Depuis longtemps, j’ai l’idée que le corps et l’esprit existent à des niveaux différents. Ainsi, il m’a toujours semblé hâtif de penser que la mort emportait l’un et l’autre simultanément.

Pour autant, lorsqu’il s’agissait de traiter des morts au niveau fictionnel, mon inspiration se limitait à une trame telle que : « Ils deviennent des fantômes et s’évertuent à mener une vengeance obstinée. » Comme vous le savez, cette figure du fantôme est un classique, qui existe depuis longtemps dans les kaidan (films d’épouvante) japonais aussi bien que chez Shakespeare. Dans Vers l’autre rive, un tout nouveau type de mort fait son apparition. Mieux, la figure décrite ici est fondamentalement différente des fantômes habituels. Emporté par une mort provisoire (une mort physique), Yusuke reste en ce monde trois ans de plus afin de se préparer doucement à son véritable départ (la disparition de son esprit).
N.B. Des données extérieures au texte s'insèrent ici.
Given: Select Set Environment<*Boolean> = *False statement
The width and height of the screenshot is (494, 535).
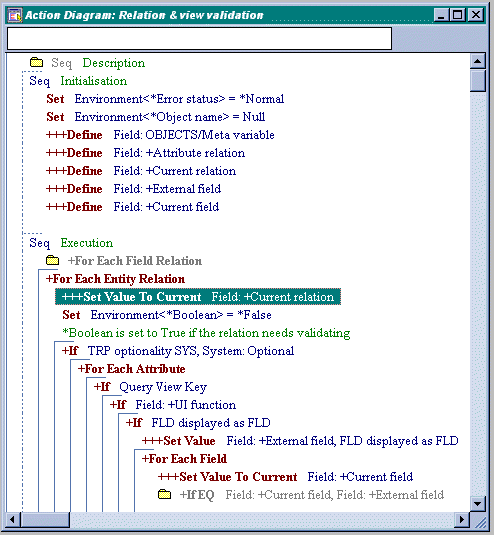Looking at the screenshot, I should pos(167,315).
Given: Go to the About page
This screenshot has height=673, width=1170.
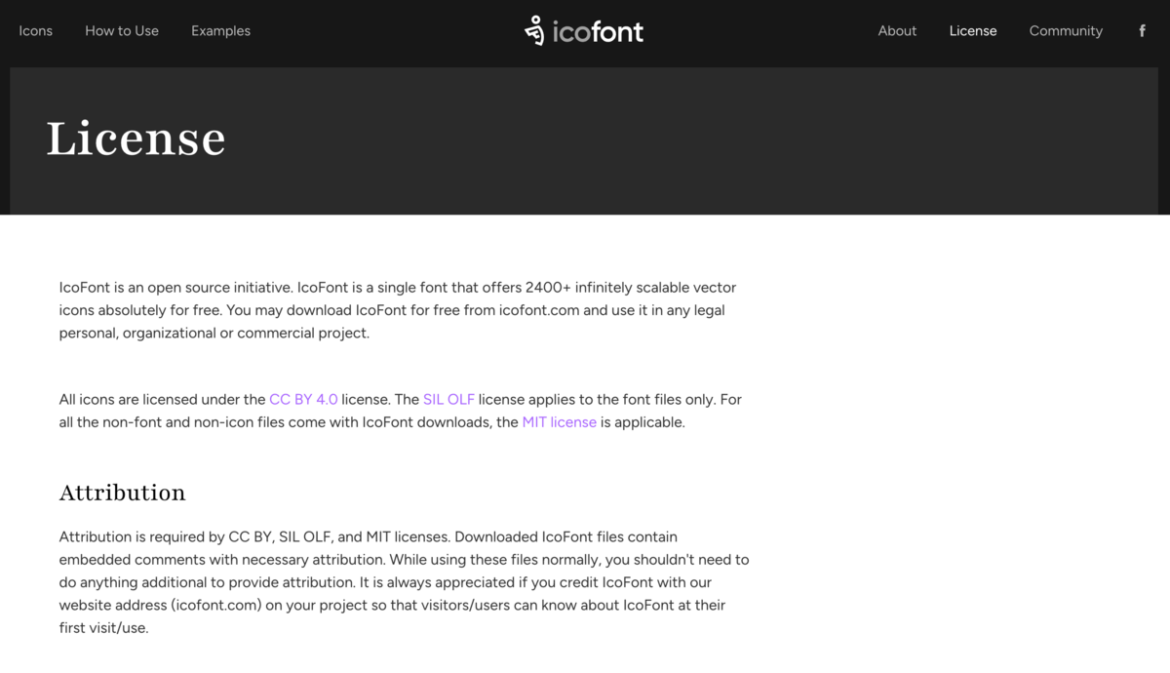Looking at the screenshot, I should click(897, 31).
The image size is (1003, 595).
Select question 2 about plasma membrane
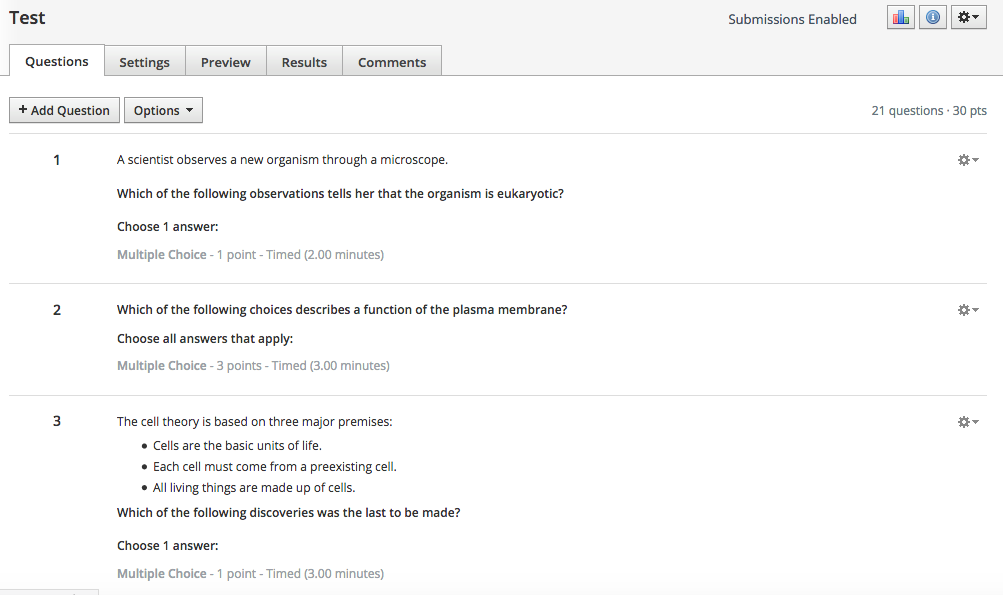(x=342, y=310)
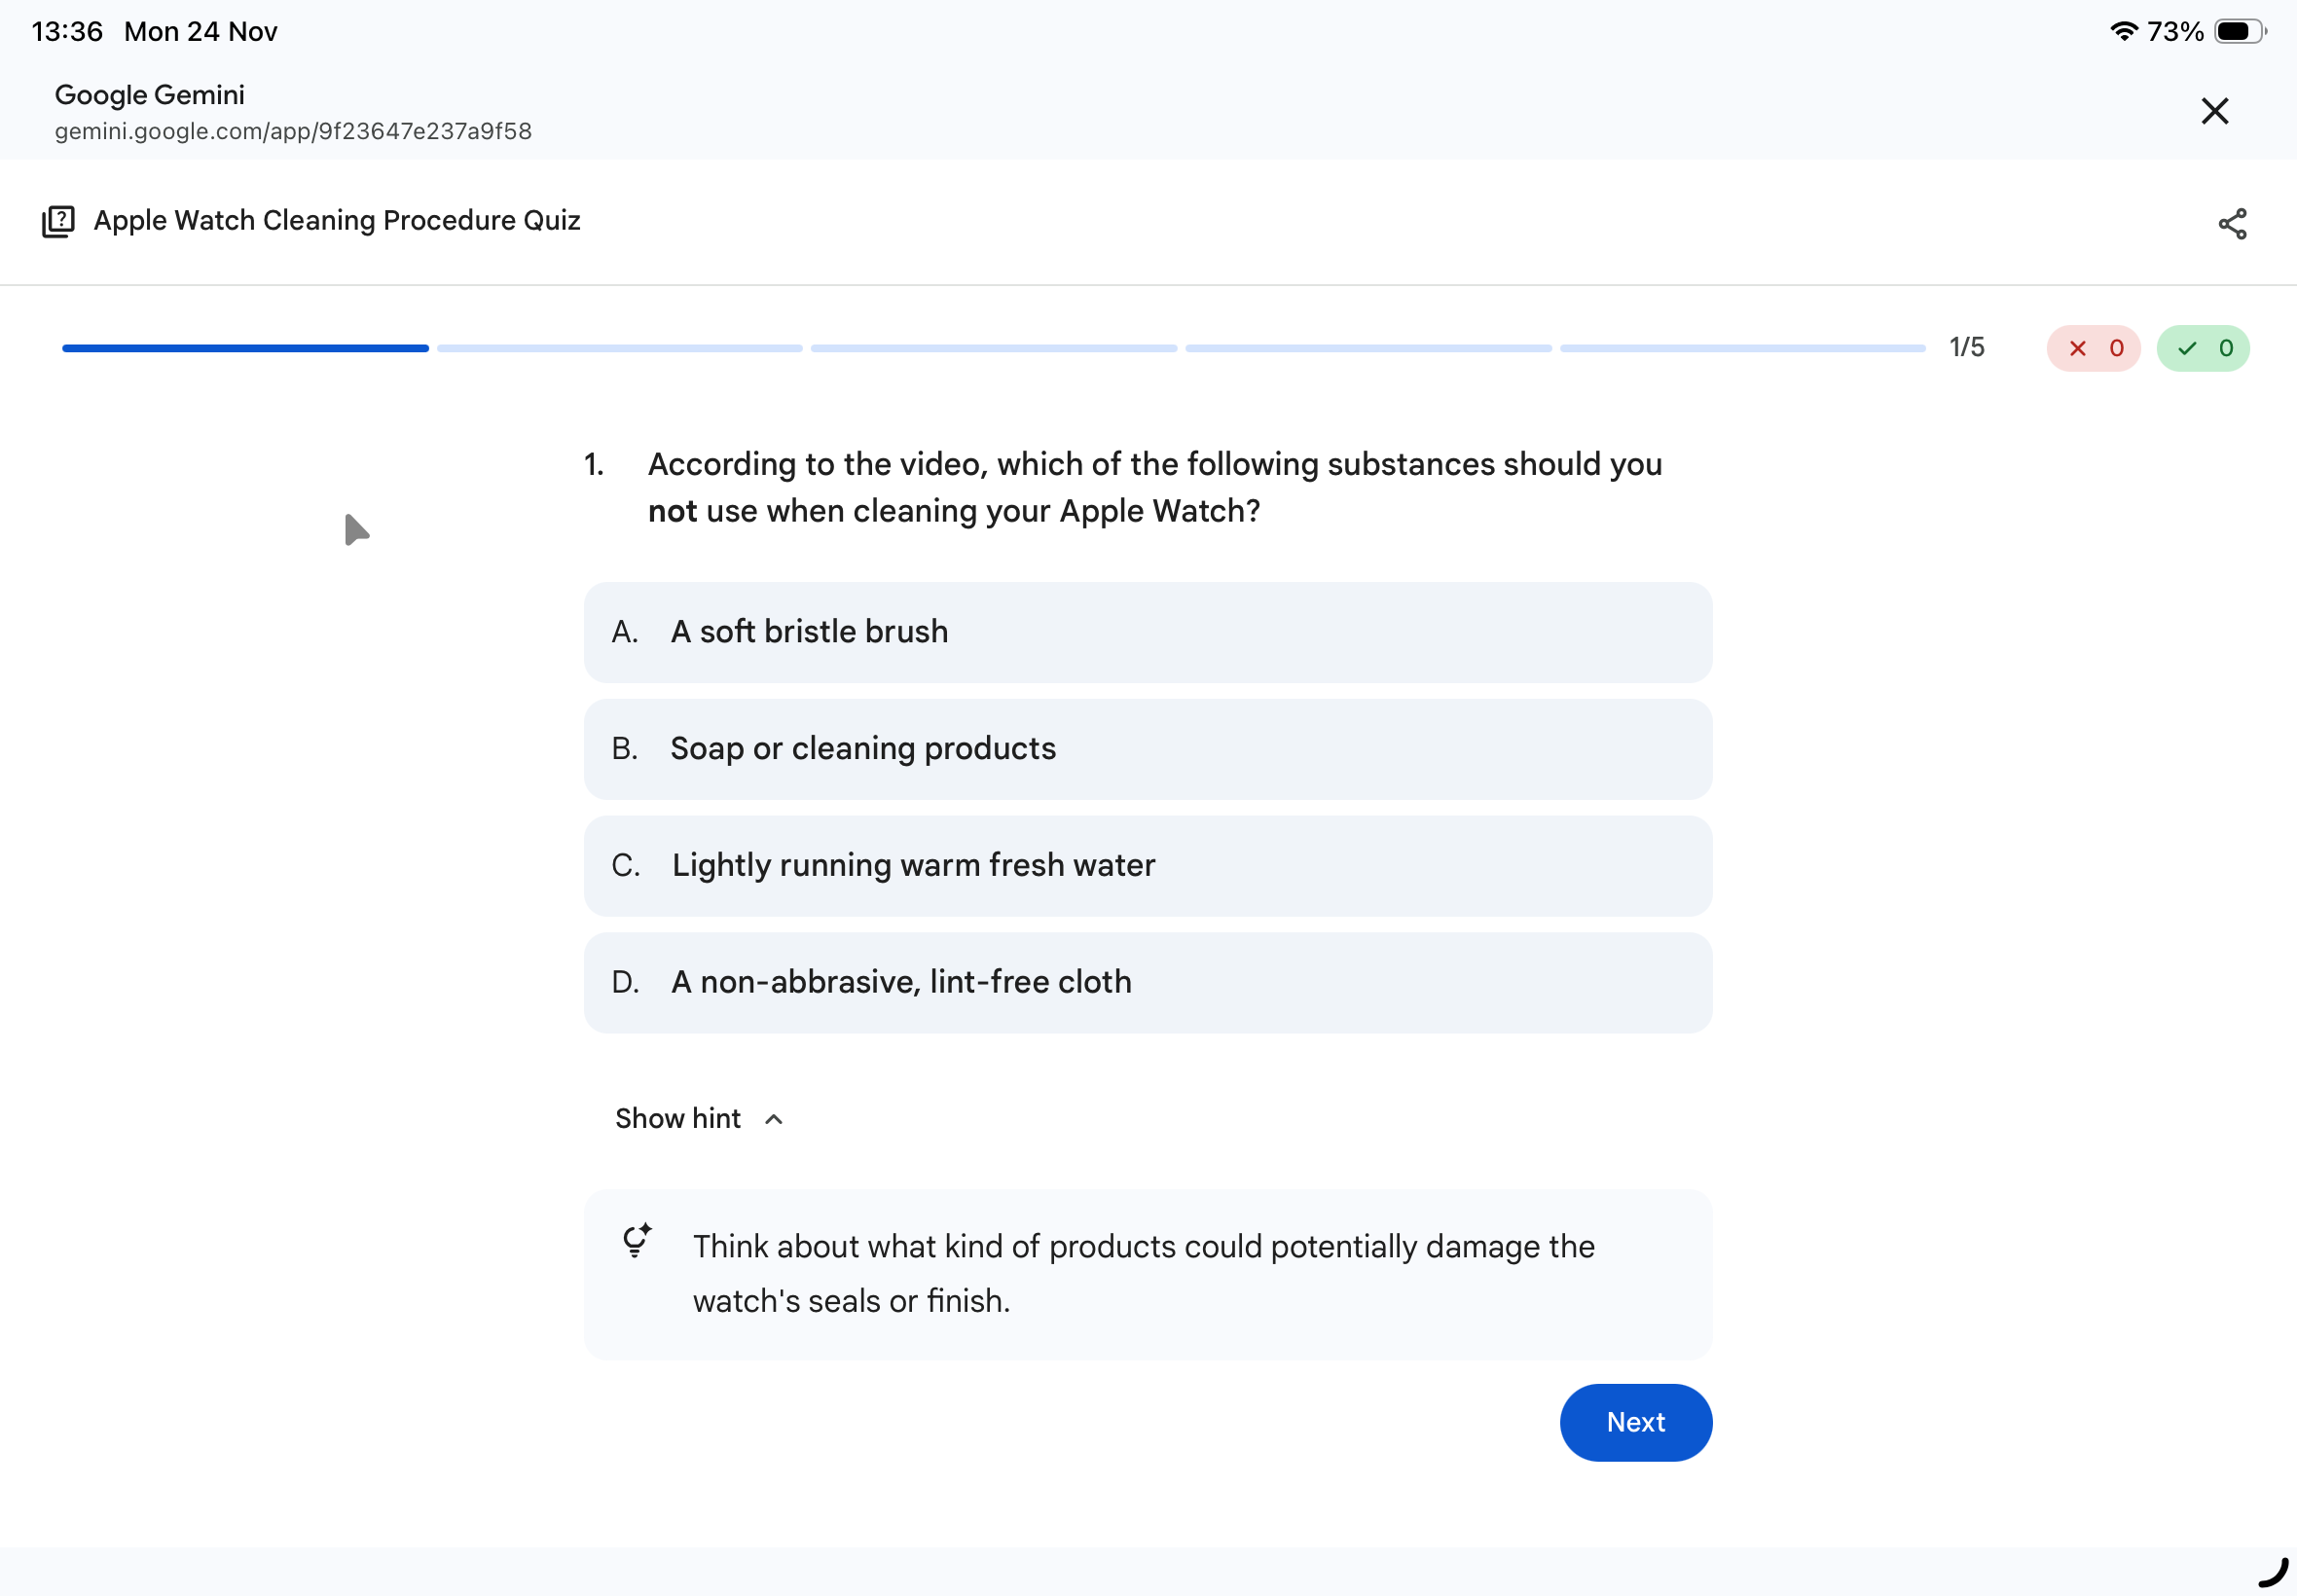The image size is (2297, 1596).
Task: Click the quiz icon beside the title
Action: coord(59,221)
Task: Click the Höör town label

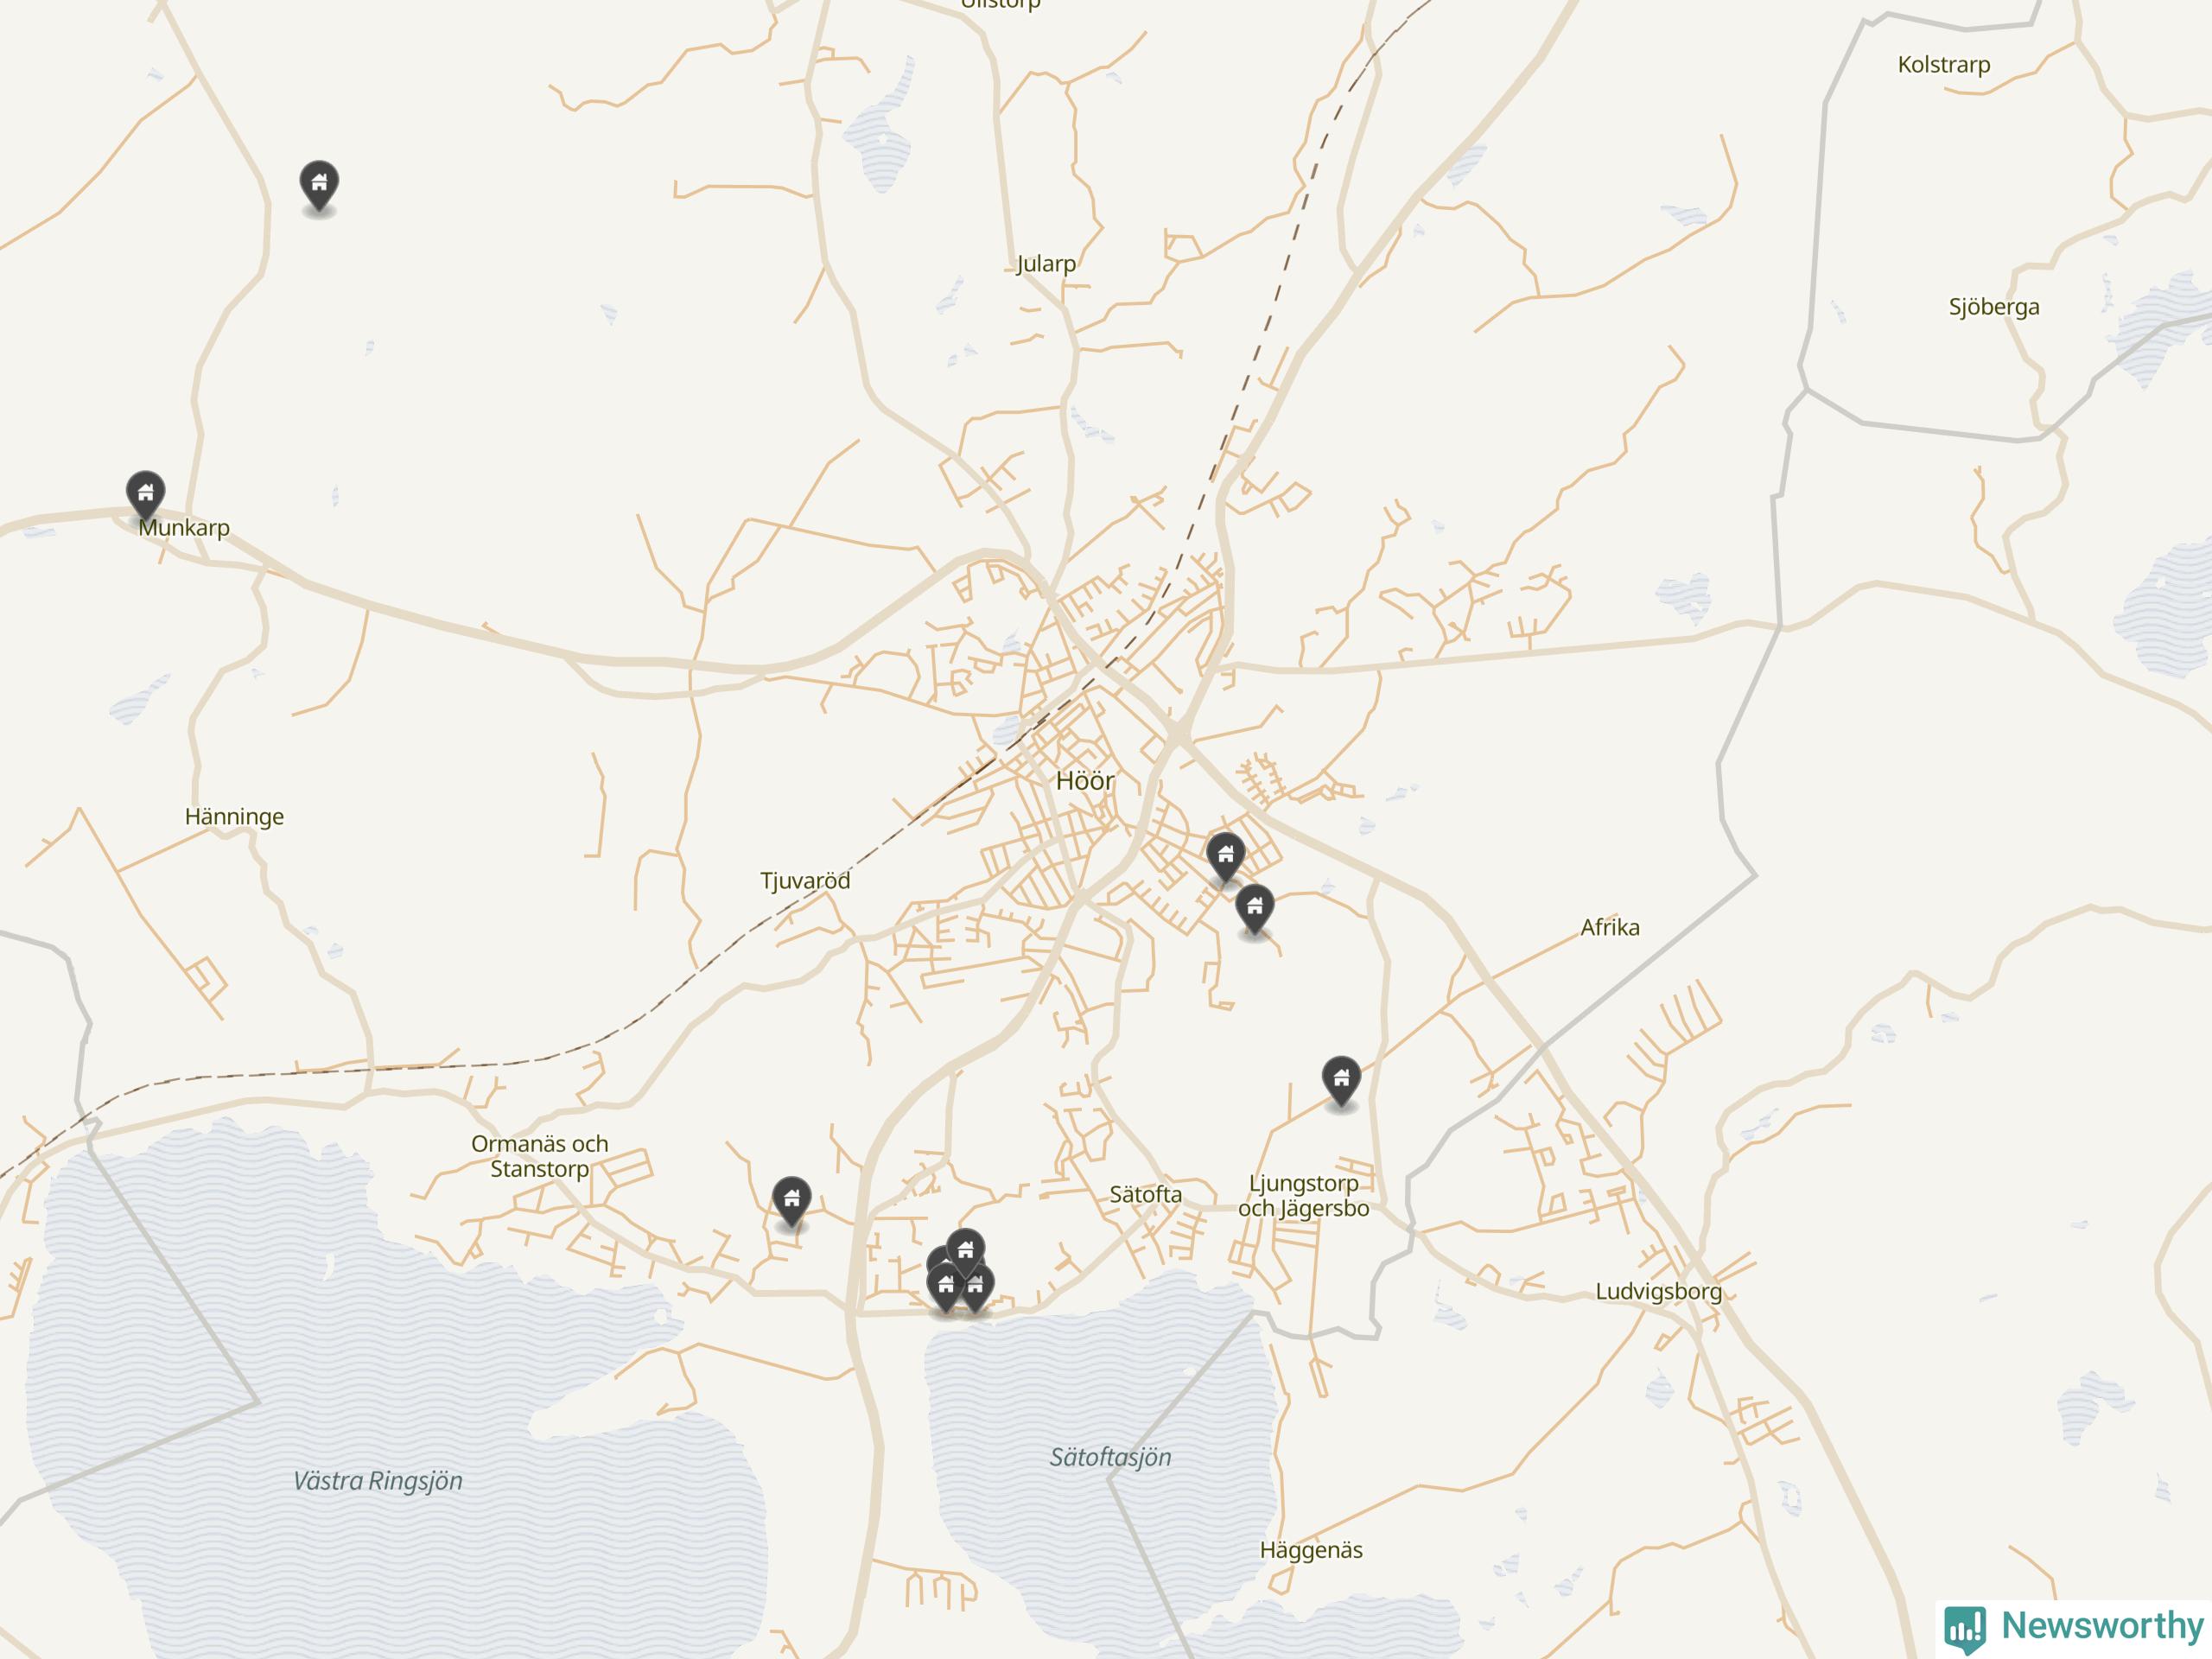Action: pyautogui.click(x=1085, y=780)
Que cet homme continue impassiblement de posséder un corps n’est que tout naturel. Pour commencer, le corps est un système mouvant qui n’a rien à voir avec une matière comme la roche. Des expériences ont prouvé que la matière qui constitue le corps, à commencer par le cerveau, est intégralement renouvelée au bout d’un an. Partant de ce constat, penser que le corps serait le socle de l’esprit est insensé. Or bien que je ne comprenne pas cet effet miraculeux selon lequel l’esprit se tient au- dessus d’un système en perpétuel renouvellement, je peux néanmoins affirmer qu’il n’appartient pas au champ de la matière. Ainsi, même si le corps initial a déjà disparu, il est tout à fait plausible d’imaginer qu’il puisse à nouveau prendre forme. De même, il n’y a rien d’étonnant à imaginer que l’esprit vagabond de Yusuke se pose à nouveau au-dessus. D’ailleurs, il mange, dort et sa barbe pousse.

L’autre protagoniste de l’histoire est Mizuki qui se blottit contre ce défunt provisoire qui vient à elle, puis voyage avec lui et accomplit doucement la tâche d’accompagnement. Emmenée par Yusuke, elle fait de nombreuses rencontres, en particulier des personnes en transit comme lui. Au cours du voyage, Mizuki apprend « qu’on ne peut pas revenir en arrière », mais elle se raccroche au faible espoir qu’en ne cessant de prolonger ce voyage, le provisoire restera provisoire, et que leur quotidien ensemble se poursuivra comme avant. Mais est-ce réellement possible ?

Quoi qu’il en soit, les trois ans d’absence de Yusuke seront progressivement comblés, et Mizuki goûtera à une plénitude jusque-là jamais ressentie. Leur passé commun, leur passé manquant et leur avenir commun seront évoqués, évalués et compris. Il me semble qu’à ce jour aucun film n’a encore jamais dépeint le fait d’être accompagné vers la mort de façon aussi vivante qu’à travers l’histoire d’amour de ce couple.